- Born: August 1, 1978 (age 47)
- Other name: "SARKAR"
- Education: HSC
- Political party: BJP

= Ketan Inamdar =

Indian politician

Ketan Mahendrabhai Inamdar (born 1 August 1978) is an Indian politician from Gujarat. He is a member of the Gujarat Legislative Assembly representing Bharatiya Janata Party from Savli Assembly constituency in Vadodara district. He won the 2022 Gujarat Legislative Assembly election.

== Early life and education ==
Inamdar is from Savli, Vadodara district, Gujarat. He is the son of Mahendrabhai Jasbhai Inamdar. He studied Class 12 at Savali High School, Savali, and passed the examinations conducted by Gujarat Secondary and Higher Secondary Examination Board in March 1996.

== Career ==
Inamdar began his political journey as member of the Vadodara Jilla Panchayat in 2010 after winning as an independent candidate from Dhantej Jilla panchayat. He later supported the BJP.

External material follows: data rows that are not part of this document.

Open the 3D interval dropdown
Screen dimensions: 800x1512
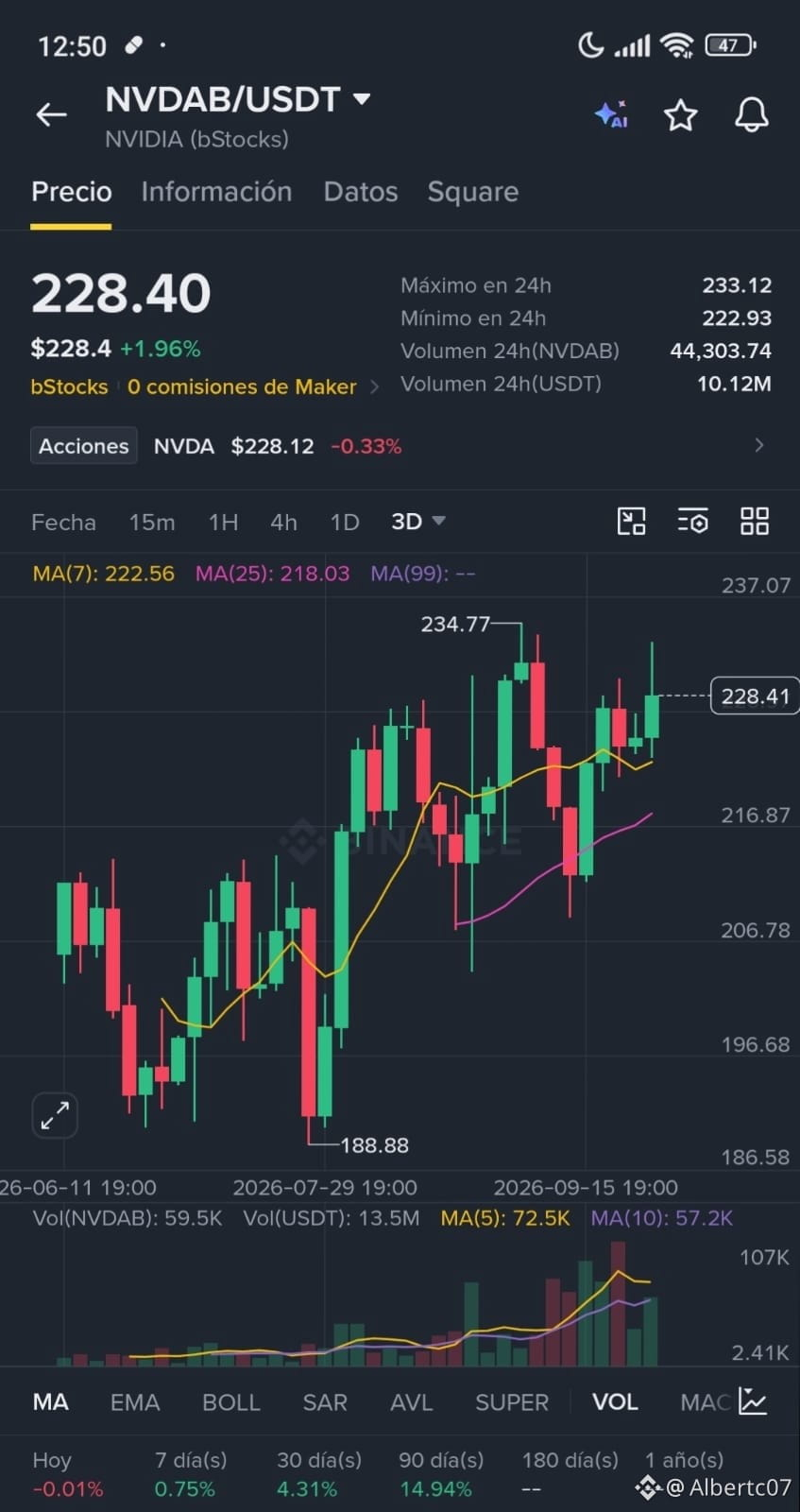(418, 522)
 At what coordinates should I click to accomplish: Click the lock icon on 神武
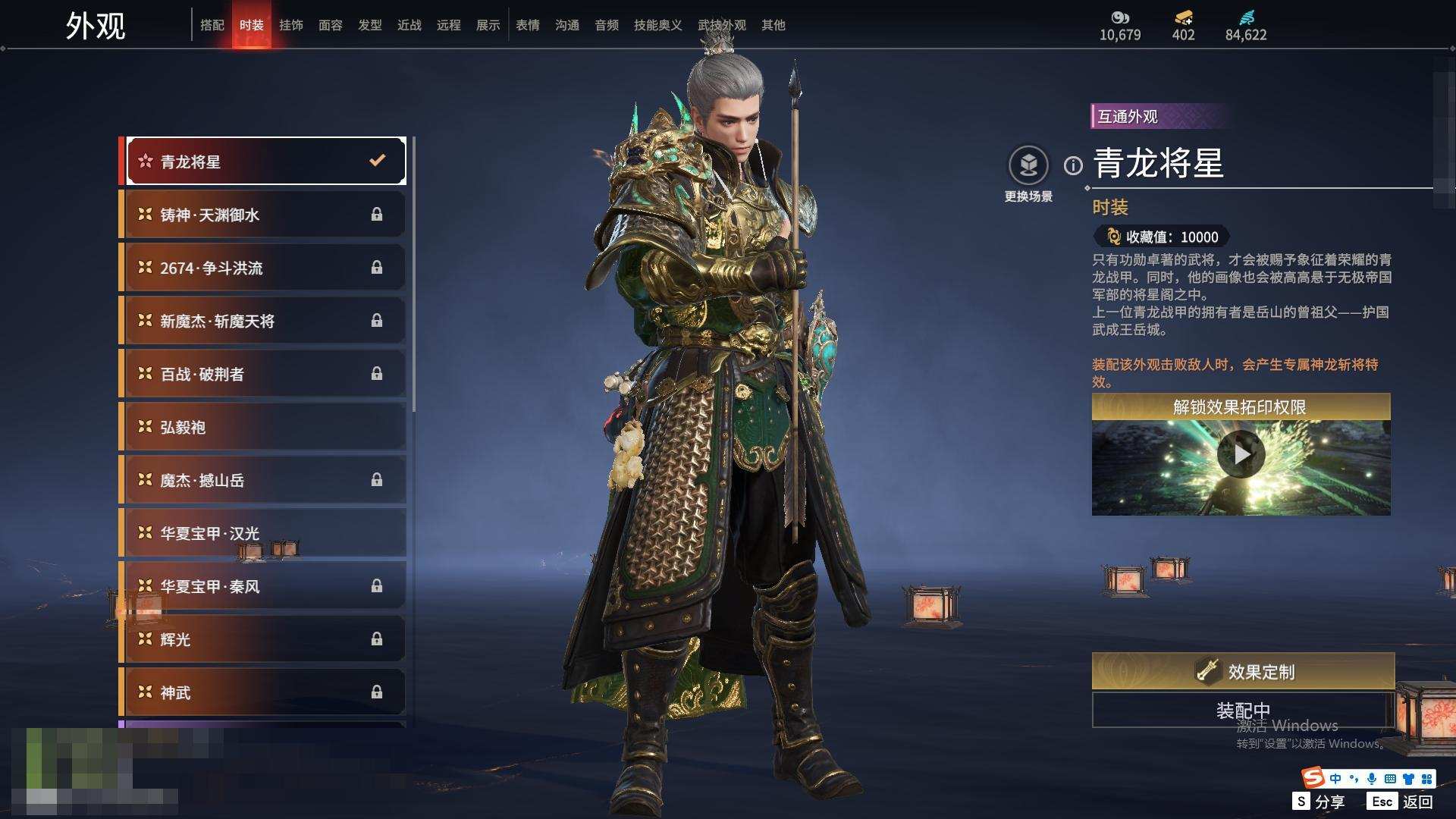(376, 692)
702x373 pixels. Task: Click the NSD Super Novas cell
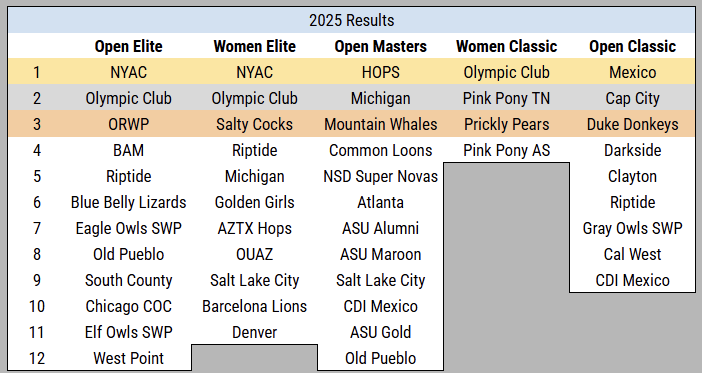[381, 176]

He first became an MLA of Savli assembly constituency winning the 2012 Gujarat Legislative Assembly election as an independent candidate after he was rejected nomination by the Bharatiya Janata Party. He was the only independent to be elected in the 2012 election. He polled 62,849 votes and defeated Khumansin Raysinh Chauhan of the Indian National Congress, who secured 42530 votes.

On 24 December 2016, he was one of three BJP MLAs, including Manjalpur MLA Yogesh Patel and Sayajigunj MLA Jitendra Sukhadia, to stand with Maharaja Sayajirao University of Baroda professor Dr. I.I. Pandya after he was denied promotion by the university's syndicate group controlled by Ketanbhai's own party.